Work required
Go through the records underneath and write each one out again exactly.

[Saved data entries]
※
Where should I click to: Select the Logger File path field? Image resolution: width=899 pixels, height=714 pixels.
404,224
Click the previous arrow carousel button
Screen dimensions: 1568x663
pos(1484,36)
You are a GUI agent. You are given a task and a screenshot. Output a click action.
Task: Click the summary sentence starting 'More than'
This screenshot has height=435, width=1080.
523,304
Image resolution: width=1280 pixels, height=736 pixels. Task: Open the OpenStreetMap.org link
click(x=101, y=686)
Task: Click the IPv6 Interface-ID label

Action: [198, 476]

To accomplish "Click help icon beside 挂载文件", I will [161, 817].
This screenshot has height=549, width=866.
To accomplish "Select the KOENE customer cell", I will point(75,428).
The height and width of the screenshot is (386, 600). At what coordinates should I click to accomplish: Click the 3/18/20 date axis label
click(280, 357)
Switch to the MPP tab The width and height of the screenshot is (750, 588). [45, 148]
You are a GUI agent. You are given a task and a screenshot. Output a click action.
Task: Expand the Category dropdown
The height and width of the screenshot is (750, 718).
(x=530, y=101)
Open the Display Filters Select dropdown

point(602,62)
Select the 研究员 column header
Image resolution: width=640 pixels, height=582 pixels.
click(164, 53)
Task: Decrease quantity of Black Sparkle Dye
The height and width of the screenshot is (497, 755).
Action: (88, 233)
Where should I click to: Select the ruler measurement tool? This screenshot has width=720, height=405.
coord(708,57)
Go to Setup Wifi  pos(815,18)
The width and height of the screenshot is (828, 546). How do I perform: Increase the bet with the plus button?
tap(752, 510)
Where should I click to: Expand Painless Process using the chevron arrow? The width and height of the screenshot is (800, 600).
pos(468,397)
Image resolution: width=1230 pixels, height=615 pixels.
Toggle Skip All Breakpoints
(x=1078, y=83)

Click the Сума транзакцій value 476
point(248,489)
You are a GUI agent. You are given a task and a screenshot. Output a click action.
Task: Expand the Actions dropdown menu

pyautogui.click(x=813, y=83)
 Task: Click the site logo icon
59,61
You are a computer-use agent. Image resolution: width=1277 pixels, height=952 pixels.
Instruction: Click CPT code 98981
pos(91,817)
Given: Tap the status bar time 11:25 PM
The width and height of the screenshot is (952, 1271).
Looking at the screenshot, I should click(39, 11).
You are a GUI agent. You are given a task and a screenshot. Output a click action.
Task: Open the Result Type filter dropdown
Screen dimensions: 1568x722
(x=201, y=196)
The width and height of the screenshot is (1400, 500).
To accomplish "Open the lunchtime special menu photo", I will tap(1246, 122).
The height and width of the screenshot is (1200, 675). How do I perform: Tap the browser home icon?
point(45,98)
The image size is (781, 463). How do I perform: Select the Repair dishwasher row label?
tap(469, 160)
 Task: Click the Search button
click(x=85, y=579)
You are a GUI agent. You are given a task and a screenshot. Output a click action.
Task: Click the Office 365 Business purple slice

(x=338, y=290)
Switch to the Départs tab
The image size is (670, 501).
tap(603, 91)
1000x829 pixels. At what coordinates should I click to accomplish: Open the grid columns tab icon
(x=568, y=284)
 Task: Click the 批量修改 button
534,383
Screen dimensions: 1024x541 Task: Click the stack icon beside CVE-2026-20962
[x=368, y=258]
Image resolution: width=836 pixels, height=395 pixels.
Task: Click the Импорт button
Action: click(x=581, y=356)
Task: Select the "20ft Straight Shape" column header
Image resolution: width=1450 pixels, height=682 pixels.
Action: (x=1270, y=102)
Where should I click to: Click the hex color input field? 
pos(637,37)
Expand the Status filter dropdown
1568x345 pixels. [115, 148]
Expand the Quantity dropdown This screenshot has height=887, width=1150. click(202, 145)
※
Response area
Where should I click to: Select the Logger File path field? Image resolution: width=899 pixels, height=714 pixels.
404,224
Click the previous arrow carousel button
Screen dimensions: 1568x663
pos(1484,36)
You are a GUI agent. You are given a task and a screenshot. Output a click action.
Task: Click the summary sentence starting 'More than'
This screenshot has height=435, width=1080.
523,304
Image resolution: width=1280 pixels, height=736 pixels. Task: Open the OpenStreetMap.org link
click(x=101, y=686)
Task: Click the IPv6 Interface-ID label

Action: [198, 476]

To accomplish "Click help icon beside 挂载文件", I will [161, 817].
This screenshot has height=549, width=866.
To accomplish "Select the KOENE customer cell", I will point(75,428).
The height and width of the screenshot is (386, 600). At what coordinates should I click to accomplish: Click the 3/18/20 date axis label
click(280, 357)
Switch to the MPP tab The width and height of the screenshot is (750, 588). [45, 148]
You are a GUI agent. You are given a task and a screenshot. Output a click action.
Task: Expand the Category dropdown
The height and width of the screenshot is (750, 718).
(x=530, y=101)
Open the Display Filters Select dropdown

point(602,62)
Select the 研究员 column header
Image resolution: width=640 pixels, height=582 pixels.
click(164, 53)
Task: Decrease quantity of Black Sparkle Dye
The height and width of the screenshot is (497, 755).
Action: (88, 233)
Where should I click to: Select the ruler measurement tool? This screenshot has width=720, height=405.
coord(708,57)
Go to Setup Wifi  pos(815,18)
The width and height of the screenshot is (828, 546). How do I perform: Increase the bet with the plus button?
tap(752, 510)
Where should I click to: Expand Painless Process using the chevron arrow? The width and height of the screenshot is (800, 600).
pos(468,397)
Image resolution: width=1230 pixels, height=615 pixels.
Toggle Skip All Breakpoints
(x=1078, y=83)

Click the Сума транзакцій value 476
point(248,489)
You are a GUI agent. You are given a task and a screenshot. Output a click action.
Task: Expand the Actions dropdown menu

pyautogui.click(x=813, y=83)
 Task: Click the site logo icon
59,61
You are a computer-use agent. Image resolution: width=1277 pixels, height=952 pixels.
Instruction: Click CPT code 98981
pos(91,817)
Given: Tap the status bar time 11:25 PM
The width and height of the screenshot is (952, 1271).
Looking at the screenshot, I should click(39, 11).
You are a GUI agent. You are given a task and a screenshot. Output a click action.
Task: Open the Result Type filter dropdown
Screen dimensions: 1568x722
(x=201, y=196)
The width and height of the screenshot is (1400, 500).
To accomplish "Open the lunchtime special menu photo", I will tap(1246, 122).
The height and width of the screenshot is (1200, 675). How do I perform: Tap the browser home icon?
point(45,98)
The image size is (781, 463). How do I perform: Select the Repair dishwasher row label?
tap(469, 160)
 Task: Click the Search button
click(x=85, y=579)
You are a GUI agent. You are given a task and a screenshot. Output a click action.
Task: Click the Office 365 Business purple slice

(x=338, y=290)
Switch to the Départs tab
The image size is (670, 501).
tap(603, 91)
1000x829 pixels. At what coordinates should I click to accomplish: Open the grid columns tab icon
(x=568, y=284)
 Task: Click the 批量修改 button
534,383
Screen dimensions: 1024x541 Task: Click the stack icon beside CVE-2026-20962
[x=368, y=258]
Image resolution: width=836 pixels, height=395 pixels.
Task: Click the Импорт button
Action: click(x=581, y=356)
Task: Select the "20ft Straight Shape" column header
Image resolution: width=1450 pixels, height=682 pixels.
Action: (x=1270, y=102)
Where should I click to: Click the hex color input field? 
pos(637,37)
Expand the Status filter dropdown
1568x345 pixels. [115, 148]
Expand the Quantity dropdown This screenshot has height=887, width=1150. click(202, 145)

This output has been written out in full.